Step# 6: Develop a Website Translation Plan:
Now is the time to start the actual website translation process. If you follow the previous steps, you will have less stress while doing the real translation part. At this stage, you need to have a clear plan about what to translate and when you need it.
Your plan should consider both the translation and web development parts. Decide when you should have the website content ready for translation, how the web developers will publish the translated copy live, and the things in between.
Here are the main three things your website translation project plan should include:
- Set a Timeframe for the Translation: For example, which pages do you need to get translated first? Setting the priorities may depend on different things, such as the approval of the products from the concerned authorities in your target markets. If you are using more than one translator, set delivery dates for each of them or just use a translation agency to cover everything for you.
- Plan the Quality Assurance Procedures: Define dates for the review of the translation. Will you ask someone from your local team to have a look at the translation once it is done? Or you will hire a third-party individual to review the first translation to make sure it is accurate?
- Coordinate Work Between Stakeholders: Decide how the delivery of each phase of the process is linked to the other phases. For example, will the translation happen in the back end of the website, if you are using a Content Management System, or it will be offline? How will the graphic design team work in the image translation inside the website?
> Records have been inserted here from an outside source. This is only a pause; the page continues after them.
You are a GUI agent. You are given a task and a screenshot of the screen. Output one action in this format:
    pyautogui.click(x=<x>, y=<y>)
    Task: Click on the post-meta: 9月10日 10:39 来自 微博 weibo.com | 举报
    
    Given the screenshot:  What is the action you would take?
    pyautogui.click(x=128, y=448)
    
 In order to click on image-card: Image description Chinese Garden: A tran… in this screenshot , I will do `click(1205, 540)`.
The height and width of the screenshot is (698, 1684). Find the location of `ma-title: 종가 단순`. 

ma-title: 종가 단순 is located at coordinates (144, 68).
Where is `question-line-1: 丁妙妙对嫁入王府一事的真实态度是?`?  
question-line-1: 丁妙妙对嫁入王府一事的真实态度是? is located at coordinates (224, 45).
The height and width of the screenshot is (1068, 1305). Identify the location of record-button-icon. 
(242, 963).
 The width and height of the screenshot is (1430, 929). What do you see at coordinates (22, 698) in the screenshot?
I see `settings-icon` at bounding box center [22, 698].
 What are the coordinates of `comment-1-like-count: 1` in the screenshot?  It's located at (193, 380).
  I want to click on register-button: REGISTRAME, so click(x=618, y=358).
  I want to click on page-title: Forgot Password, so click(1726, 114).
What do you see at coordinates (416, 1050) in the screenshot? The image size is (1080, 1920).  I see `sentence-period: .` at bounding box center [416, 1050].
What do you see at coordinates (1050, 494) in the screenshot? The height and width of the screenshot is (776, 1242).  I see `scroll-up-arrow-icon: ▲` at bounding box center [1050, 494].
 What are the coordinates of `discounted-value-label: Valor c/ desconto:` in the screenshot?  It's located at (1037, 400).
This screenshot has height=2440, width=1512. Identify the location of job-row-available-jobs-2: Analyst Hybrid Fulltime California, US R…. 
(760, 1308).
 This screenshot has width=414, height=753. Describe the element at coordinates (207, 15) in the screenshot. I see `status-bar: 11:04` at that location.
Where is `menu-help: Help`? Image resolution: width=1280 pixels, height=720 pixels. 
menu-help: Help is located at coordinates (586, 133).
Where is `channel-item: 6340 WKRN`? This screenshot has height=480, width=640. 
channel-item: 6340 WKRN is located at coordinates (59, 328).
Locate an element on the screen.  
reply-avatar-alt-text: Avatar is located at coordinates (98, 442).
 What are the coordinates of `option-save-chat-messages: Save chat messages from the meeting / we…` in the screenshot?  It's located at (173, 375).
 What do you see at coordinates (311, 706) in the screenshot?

Step# 7: Test Your Website Before Going Live
I am surprised how many companies disregard this step when translating their website. This is the last important step in your journey to translate your website. Testing here means checking the online version of your website to make sure everything is running correctly and the translation is accurate.
You may think the translation quality should be fine once delivered by the translators. As a translator myself, I can tell you this is not the case at all times. Asking the translation team to check an online copy of the translation website will give them more context of the words and sentences and improve the translation quality even more.
Here are a few types of tests to be done with an online copy of the website translation.
- Test for linguistic errors: Here you ask the translation team to have a quick review of the website regarding spelling, grammar and wrong translation. The team will review the translated copy only, and refer to the source website in case of doubt. For example, if you translate a website from English to Spanish, the translators will review only the Spanish copy and look for possible errors.
- Test for functional errors: At this type of testing, the team will check if the buttons, for example, open the correct pages and if other links work properly. This can be done by any native speaker of the target language, but still, your translation team can be handy in this task as well.
- Test the visuals: This is a minor testing task. It is about checking the images in the website and checking it is appropriate for your international customers. For example, images of naked women are not appropriate for an Arabic website and should be replaced with other images.
As you can see, the website translation process can be an easy task or a tricky one. It all depends on planning ahead and knowing your goals of translating your website. The 7 steps will not apply to all types of websites. For example, a small brochure website will be less complex than an e-commerce website.
I consider choosing a reliable translation and web development team a key factor in this process. You need a team to support you and give you insights about the best approach to translate your website correctly and achieve your goals at the same time.
Also, choosing the correct translation software can make your life easy while managing your website translation project.